Location: Science Gallery, Trinity College Dublin on Pearse Street in The Naughton Institute.
Presenters: NIGHT VISION: Andrew Fogarty [IE] (Boys of Summer, Weil Rats) and Gavin Prior [IE] (United Bible Studies, Deserted Village label) both graduated from the University of Limerick Masters in Music Technology course in different years. Since then they’ve both gone on to explore more primitive home-made electronic music-making. Gavin first heard Andy play solo as Bullets in 2003 at the end of a marathon swansong concert for Dublin’s Blackfort Gallery. There was very little happening noise-wise in Dublin then so it was something of a revelation.
In autumn 2004 they formed Toymonger when Andy was asked to open for Zillah and Black Sun. Since then they’ve played Dublin’s Rock and Roll Motherfucker festival and both Guantanamo Noise Festivals in Limerick. They’ve toured Ireland with Chris Corsano and Talibam! as well as surviving a UK/Ireland tour with Birds of Delay. Dublin percussionist David Lacey also played in Toymonger for a while but recordings from the trio era have yet to surface. The Nightvision was recorded entirely live in mono in one afternoon and is similar to a Toymonger gig in that it was entirely improvised. The ‘monger play amplified sheetso’steel, harmonic guitars, drum machines, circuit bent cheap keyboards; the usual detritus. In any case the equipment is constantly breaking down and is never fetishised – The atmospheres created are always more important than mere experimental tinkering. “The Nightvision” proffers up four anxiety-ridden, dread-fueled creepers of scraping metal, white noise, and dripping feedback; the amplified creaking of attics, basements, vacant warehouses, and every other haunt that harbors ghosts and phantom monsters
Dave Young is a new media artist currently based in Dublin, often working with electronics, sound and architectural ideas in order to create generative and interactive events. He is currently in his final year of study at The National College of Art and Design, Dublin, and has completed writing a thesis titled Generative Systems: Authorship, Obsolescence and Production in Brian Eno’s 77 Million Paintings. He is a member of the Dodo Collective, an international arts group dedicated to exploring the relationship between media and obsolescence, exhibiting with them at the Darklight Film Festival; the inaugural Jabberwocky 1 art/poetry event; and at ExchangeDublin. He has also partaken in Darkroom: an exhibition of young new media artists in Dublin, and the Breizh Entropy Congress – an exhibition of open source media in Rennes, France.
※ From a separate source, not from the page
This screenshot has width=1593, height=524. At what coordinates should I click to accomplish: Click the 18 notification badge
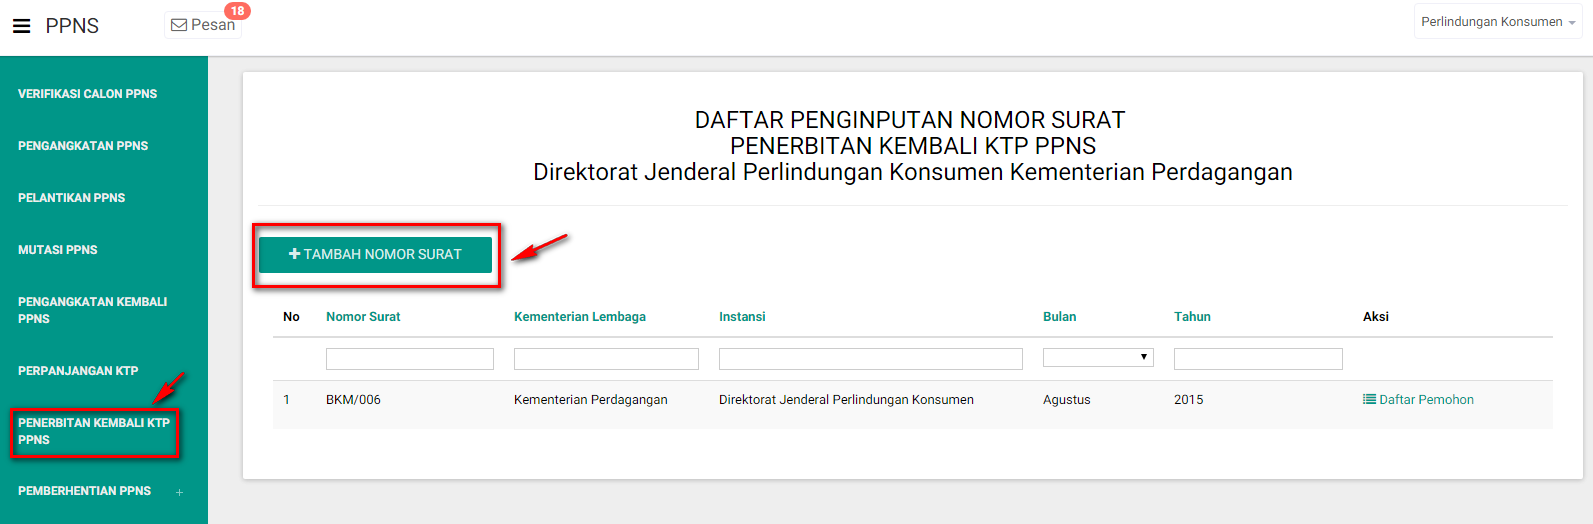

About Radius Music: Radius Music combines ideas of cartography and graphic scores as a means to produce sound, and interrogates the role of the body-in-space in the performance of electronic music. The device itself is an autonomous revolving machine that reads a distance value in real-time between itself and another object. As the machine slowly rotates and scans the room, it takes this radial distance and outputs it as a relative sonic frequency and a corresponding visual score.
TRAFFIC: Rachel O’Dwyer and Roberto Pugliese [IE/IT] By coming to Science Gallery you are participating in and contributing to an ever-changing soundscape. Sensors positioned inside and outside the gallery monitor your movement through the physical space, while software monitors the virtual presence of activity on the gallery’s network, turning these parameters into sound. As the motion of people, objects and information in the space ebbs and flows, so the soundscape reacts, channelling your movement back into the space. You’ll also be able to see where the two layers of traffic, the visible and the invisible, show parallel patterns of activity, self-organisation and emerging behaviours.
Research and recent innovations have led to an amazing increase of types and uses of visual displays and screens; indeed, in our predominantly visual culture, they are everywhere. A typical person carries at least one device with a screen, is presented with them in public places, uses them at work and in many leisure activities. They are so ingrained in our everyday acts and habits that we don’t even notice them anymore. L.S.D invites its users to engage in a new perception of their daily environment. In ecology this class of relationship is called commensalism. L.S.D feeds on light via two LDR (light depending resistor) mounted on a suction cup, allowing the sensors to be mounted on any screen surface. An analogue synthesizer converts the light input to sound waves. This device can be used in many different configurations and feeds from any light sources. Even if L.S.D can be controlled by any light source, its design is aimed at screen reading/listening.